Ok, it seems that my blog has generated some discussions among our own friends, for good reason that is. We have had mood swings, bewilderment, enthusiasm, borderline depression, an overwhelming feeling of everything being different, we have criticised and we have been criticised and much more. There is a name for this… …it is called cultural shock!
Let me put it in perspective, most people I know, would not move to the other side of the town they live in. Whether that is because it is not a place they know or it is far away from friends and family, it does not really matter. It is foreign to them so they stick to what they know and there is absolutely nothing wrong with that. Well, we are about 16.000km away from where home used to be and nothing much is here that we can hold on – for better or worse – to insert some routine, some sanity into our daily lives. Our values, our priorities, the things we know and what we consider common sense, the rules and regulations, they are all very different, they are foreign. Certainly, the fact that we have moved 4 times within two states in Australia did not contribute to any routine being established. We again moved this past weekend and we hope that this will be the last time for the next couple years.
So back to cultural shock, it is a normal condition and everyone that emigrates goes through at least some of the stages of cultural shock. Even if one goes back to the country that he grew up after living in a different one will go through the shock, albeit a reverse cultural shock. It is extremely important to get a routine in place and to be open to the new environment, to smile and keep positive and communicate with the new surrounding as much as possible. It is one thing to say it and another to actually do it, it is a very difficult task but it is not insurmountable.
I remember the first one I went through back in 1990 in the St. Louis, a place that I know call home (one of many, more on this on another post) but one that I hated with all that I had for a couple months in the fall of 1990. It has long turned into an eternal love affair. There has been a few since and it always has turned all right. I was not keen to move to Germany and now I miss it, I call it… you guessed it right… home! I have always been a bit sentimental and as much as I look forward to exciting times I look back at fun times, I do though forget the pain along the way and that is fine by me.

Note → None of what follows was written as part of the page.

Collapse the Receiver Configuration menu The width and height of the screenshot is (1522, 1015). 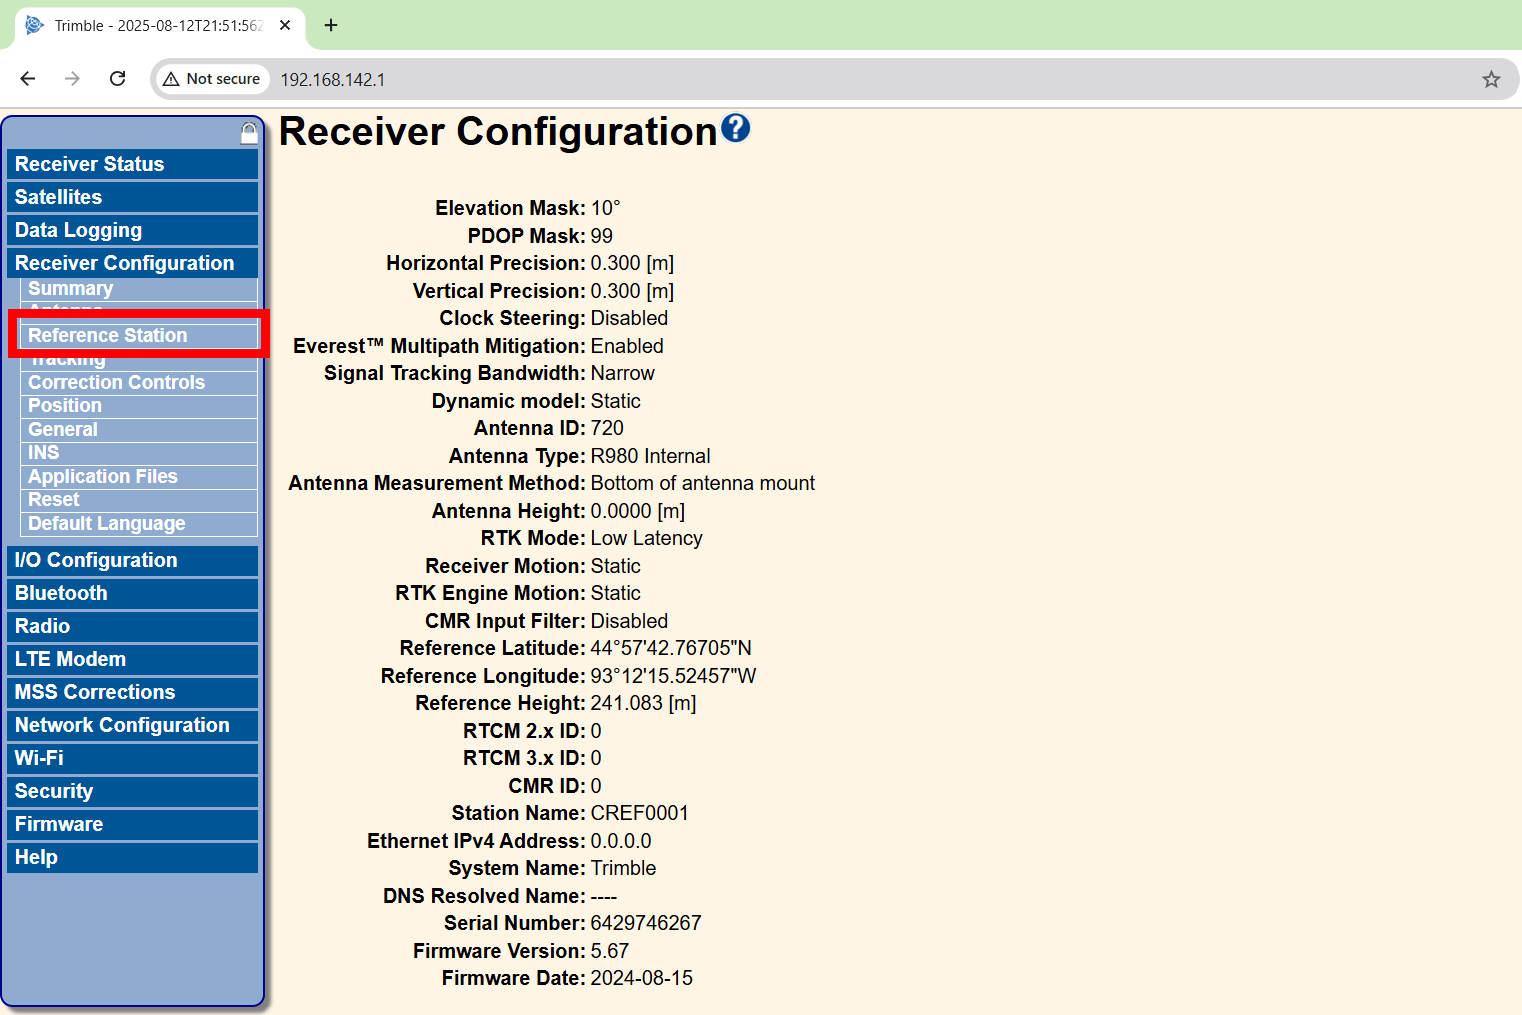(x=124, y=263)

So to our shock now. Culture shock is defined as a psychological disorientation that most people experience when living in a culture markedly different from one’s own. Culture shock occurs when our “…cultural clues, the signs and symbols which guide social interaction, are stripped away. …A difficult part of this process for adults is the experience of feeling like children again, of not knowing instinctively the ‘right’ thing to do.” (Piet-Pelon & Hornby, 1992, p.2). In general there are four phases to a cultural shock: Honeymoon, Adjustment, Negotiation and Mastery. Everyone experiences it in different ways and so it is for us. We are between the negotiation and the adjustment phase, had it not been for the four moves within Australia we would probably be ahead of that. We are building a routine, we have started friendships, Ben has started with Kinder and so it goes. We will be reaching the mastery phase in the next few months and while that does not necessarily mean that we will totally assimilate it means that we will feel at home and as we have many homes by now this will be another one that we will come to love.